If it helps, I've been using the following manually-created request pattern from the SDK to work around this issue:

    # https://github.com/okta/okta-sdk-python/issues/360
    # user_factors, response, error = await client.list_factors(user.id)
    request, error = await client.get_request_executor().create_request(
        method='GET',
        url='/api/v1/users/' + user.id + '/factors',
        body={},
        headers={}
    )
    if error is not None:
        raise Exception(error)

    response, error = await client.get_request_executor().execute(request, None)
    if error is not None:
        raise Exception(error)
    user_factors = response.get_body()

    for user_factor in user_factors:
        df = dict({
            'okta_user_id': [user.id],
            'okta_user_login': [user.profile.login],
            'status': [user_factor['status']],
            'factorType': [user_factor['factorType']],
            'provider': [user_factor['provider']],
            'vendorName': [user_factor['vendorName']],
        })

cizo2000 commented 1 year ago

Yes, you can do it, but it's not proper solution if it's possible to fix openapi specs and refresh SDK to have all current types of factors covered. I am using it on 20+ servers.
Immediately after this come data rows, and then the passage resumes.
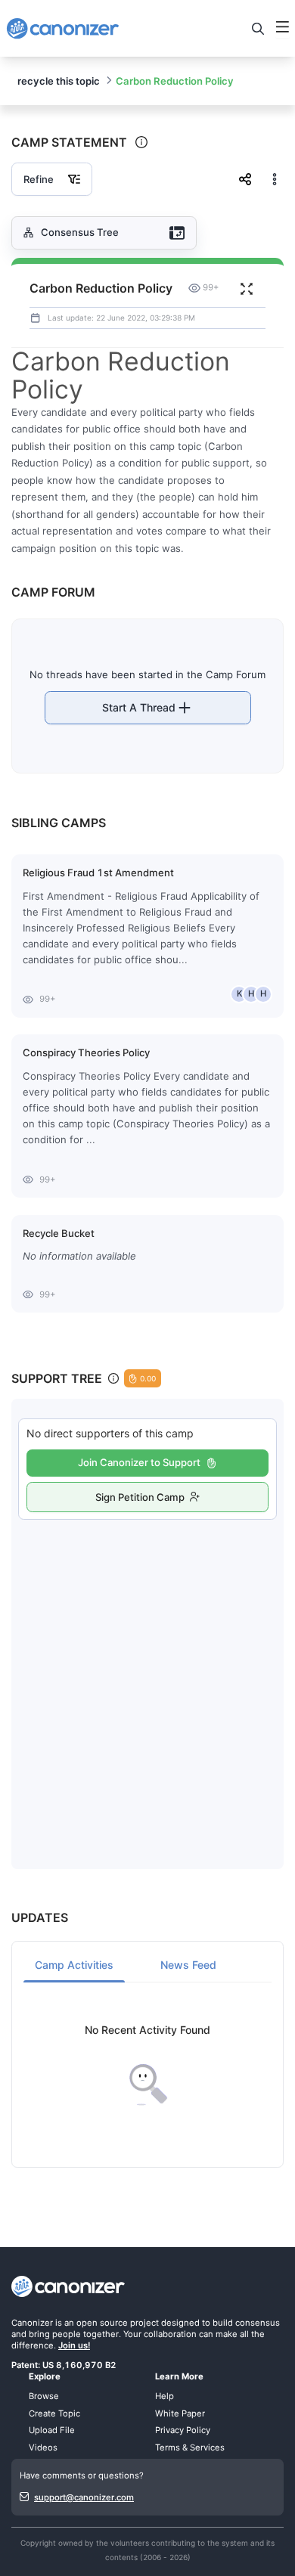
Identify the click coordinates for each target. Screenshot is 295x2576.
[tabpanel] (147, 2065)
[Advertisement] (147, 1678)
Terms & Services (190, 2447)
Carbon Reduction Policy (175, 81)
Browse (44, 2396)
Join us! (74, 2345)
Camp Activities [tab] (74, 1964)
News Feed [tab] (188, 1964)
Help (164, 2396)
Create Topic (54, 2413)
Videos (43, 2447)
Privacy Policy (182, 2430)
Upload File (52, 2430)
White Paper (180, 2413)
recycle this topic (58, 81)
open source (102, 2322)
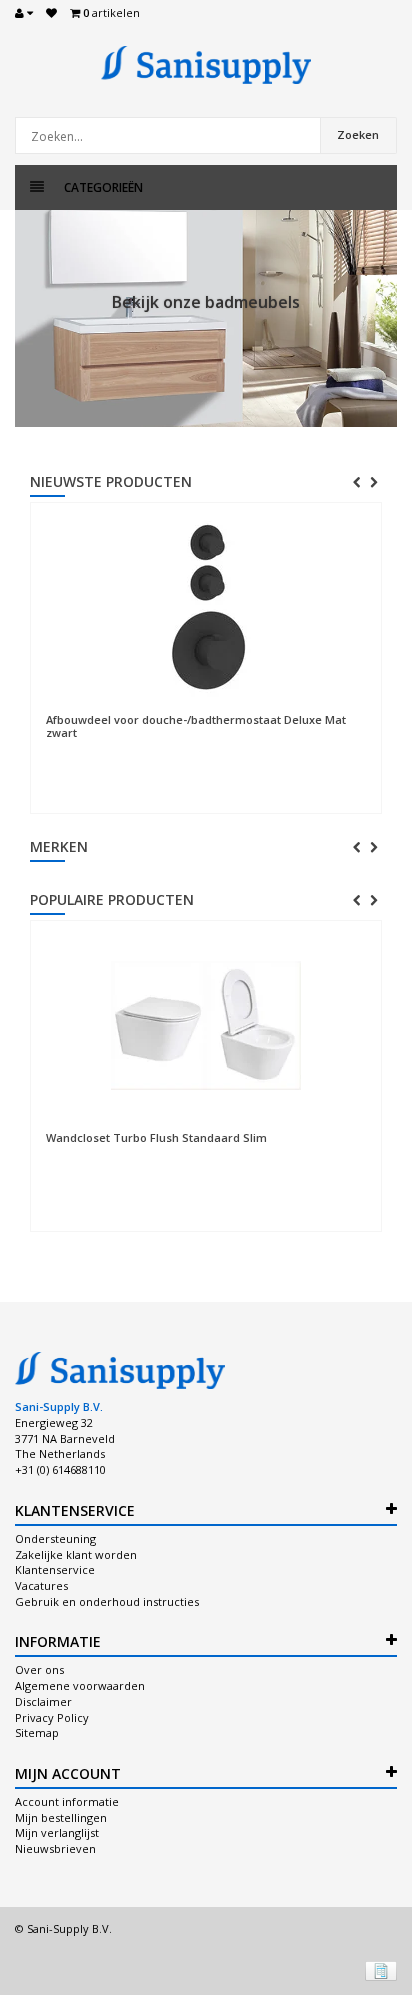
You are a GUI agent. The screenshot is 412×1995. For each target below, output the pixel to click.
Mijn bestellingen (61, 1817)
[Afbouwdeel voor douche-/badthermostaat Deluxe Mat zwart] (206, 608)
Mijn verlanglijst (57, 1832)
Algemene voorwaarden (80, 1685)
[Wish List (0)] (51, 13)
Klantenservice (55, 1569)
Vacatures (41, 1585)
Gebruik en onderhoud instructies (107, 1601)
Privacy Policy (52, 1717)
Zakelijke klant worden (76, 1554)
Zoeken (358, 134)
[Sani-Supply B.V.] (206, 65)
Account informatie (67, 1801)
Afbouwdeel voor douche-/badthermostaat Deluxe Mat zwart (196, 726)
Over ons (39, 1669)
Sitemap (37, 1732)
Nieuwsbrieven (55, 1848)
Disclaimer (43, 1701)
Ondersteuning (55, 1538)
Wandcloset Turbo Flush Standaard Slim (156, 1137)
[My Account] (24, 13)
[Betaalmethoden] (381, 1971)
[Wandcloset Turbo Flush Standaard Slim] (206, 1026)
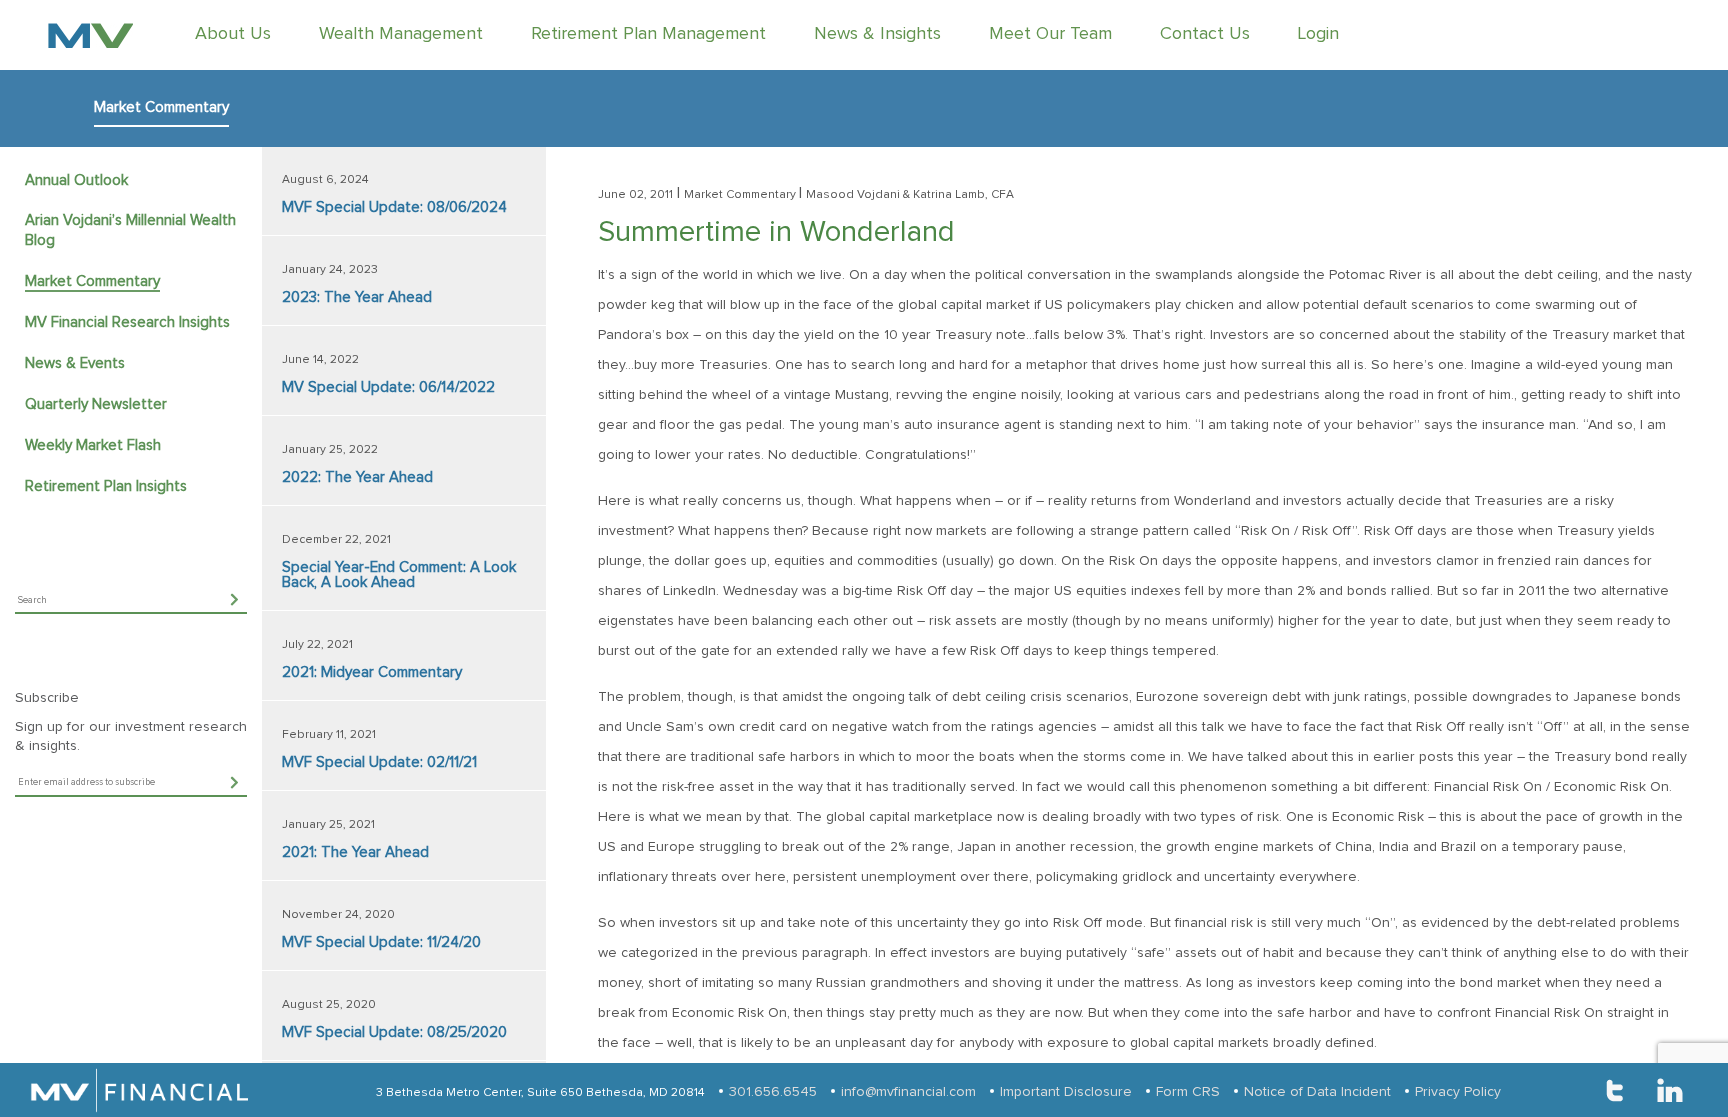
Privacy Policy (1458, 1092)
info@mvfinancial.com (908, 1092)
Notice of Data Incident (1317, 1092)
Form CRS (1188, 1092)
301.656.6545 (773, 1092)
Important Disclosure (1066, 1092)
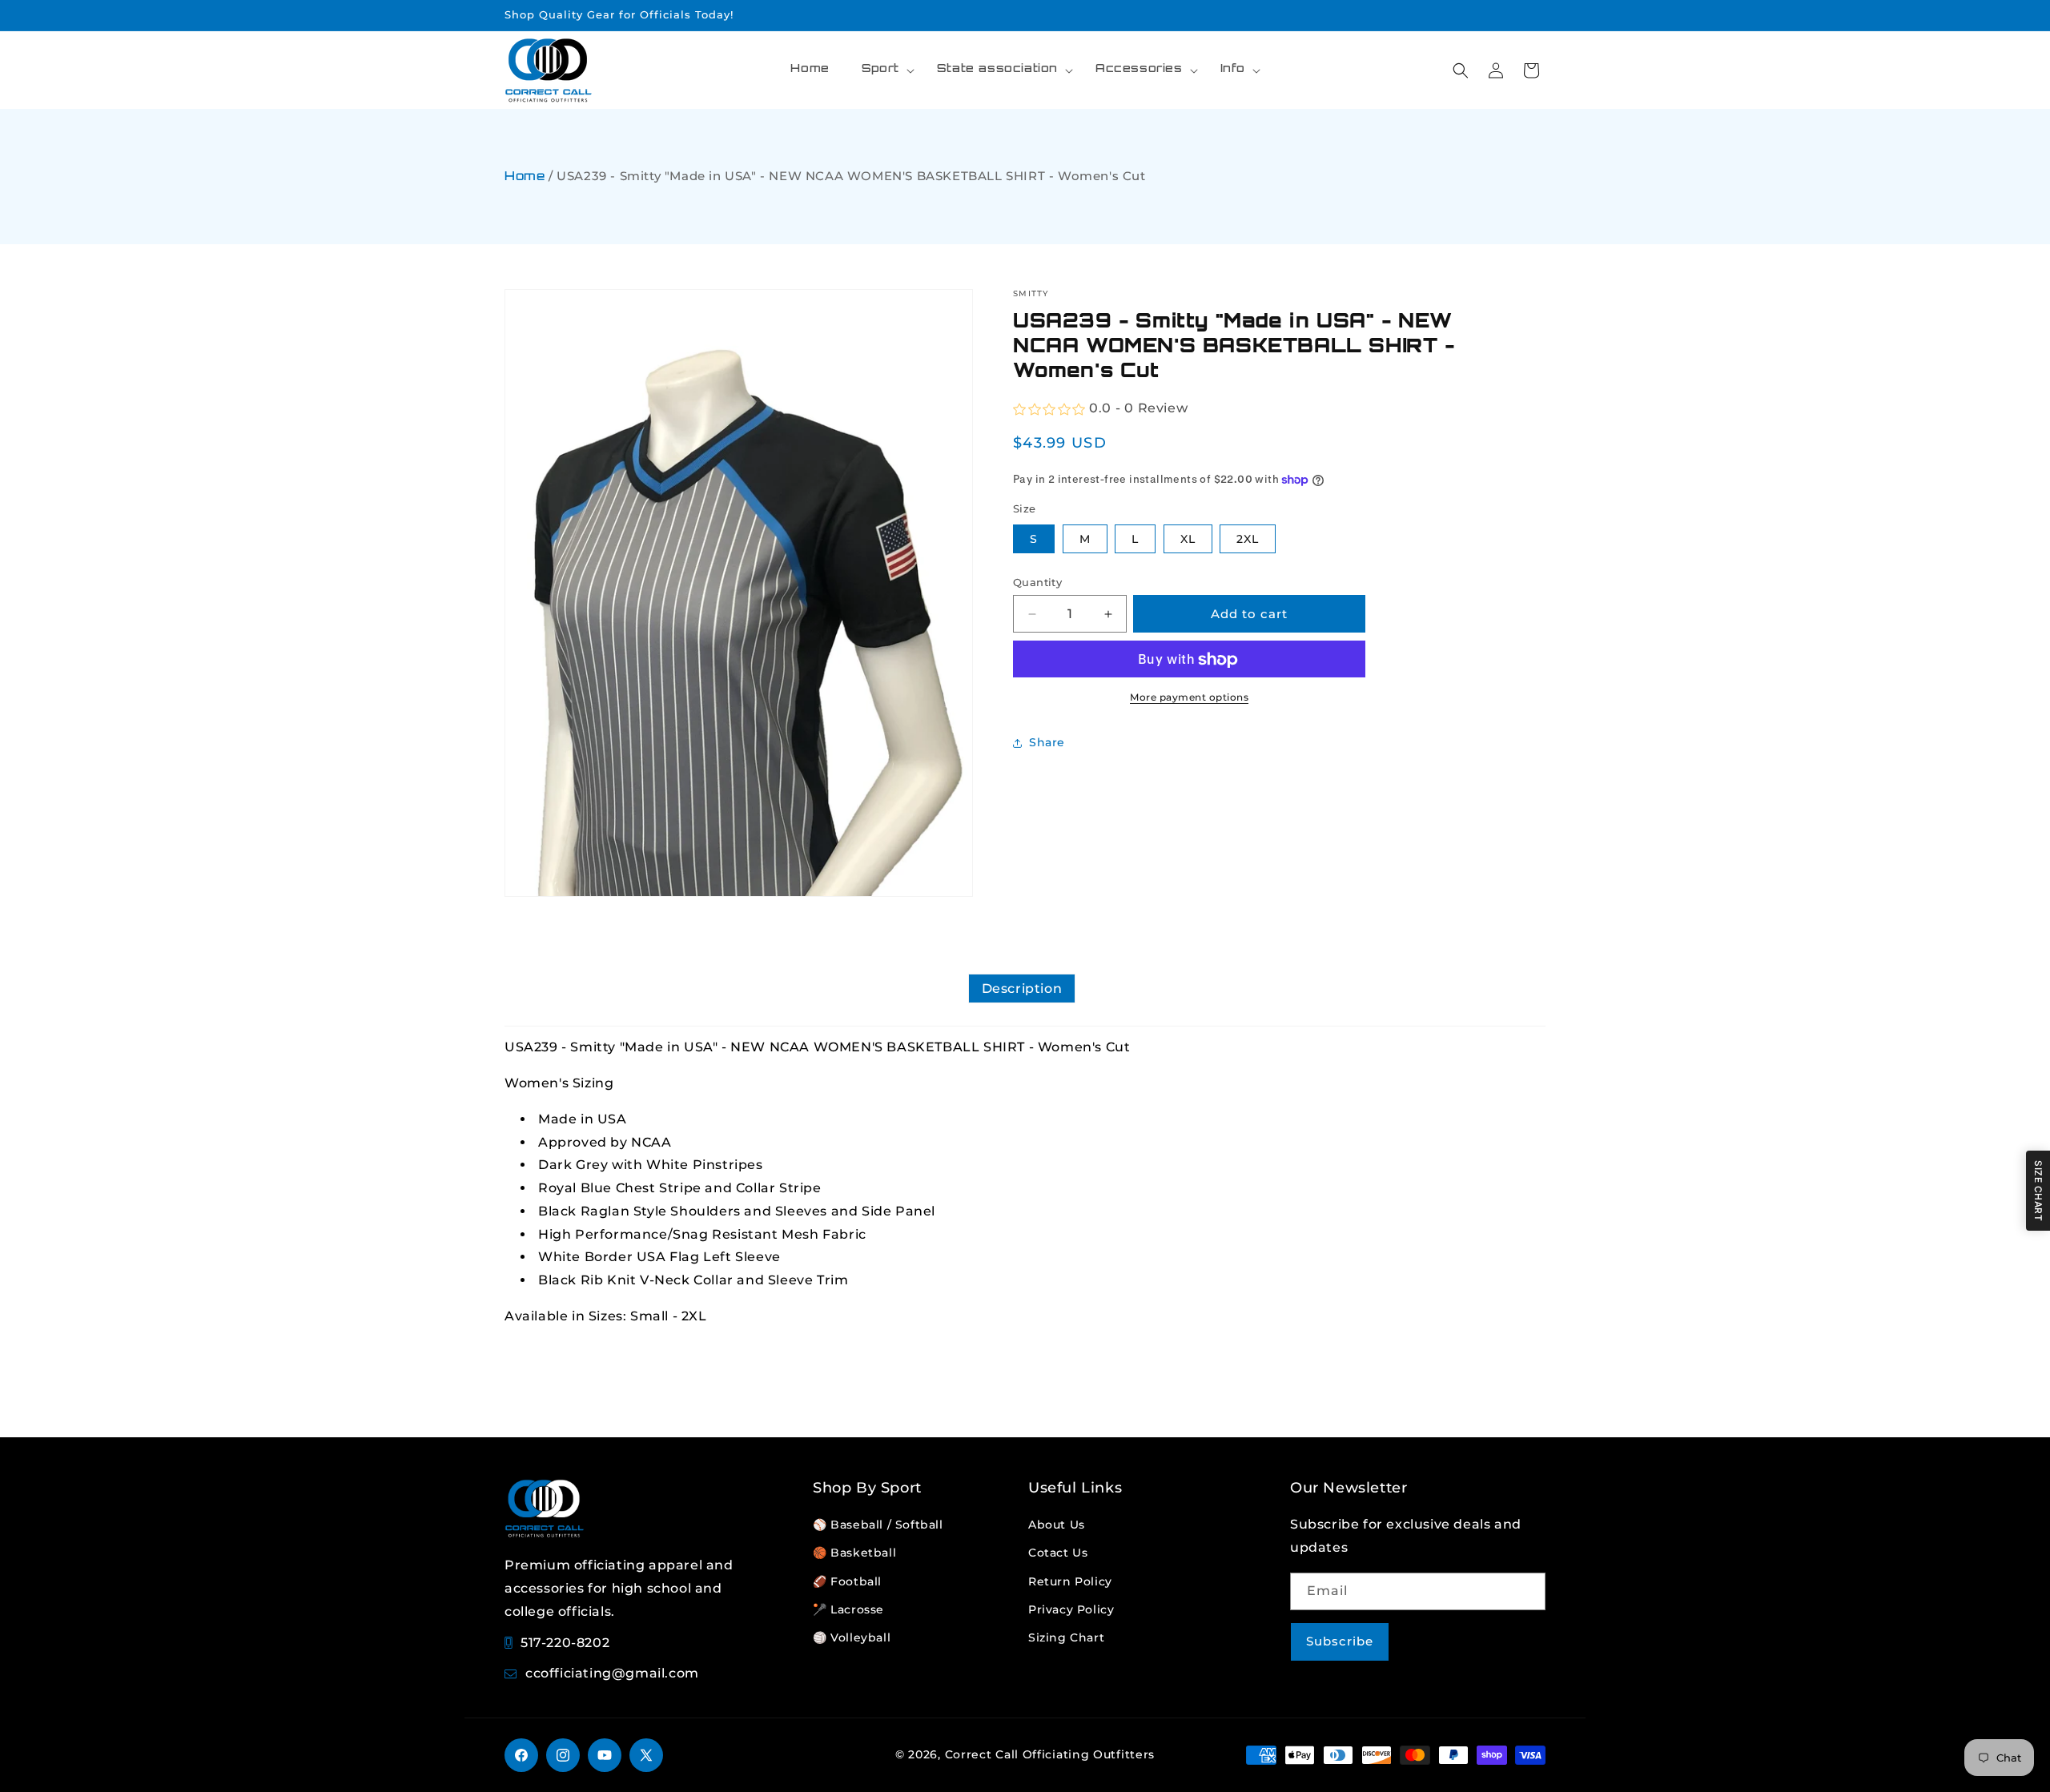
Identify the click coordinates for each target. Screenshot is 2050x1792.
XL (1188, 539)
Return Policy (1070, 1581)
alfredkzr commented 1 year ago

Same issue here with listing signed_nonce. Hope it can be fixed soon as I would prefer to use the SDK instead of workaround.

gili-linx commented 8 months ago

This is still happening in the latest version - 2.9.5. OKTA_FACTOR_TYPE_TO_FACTOR is missing the SIGNED_NONCE factor type. Can you please generate a new version of the SDK with this small fix?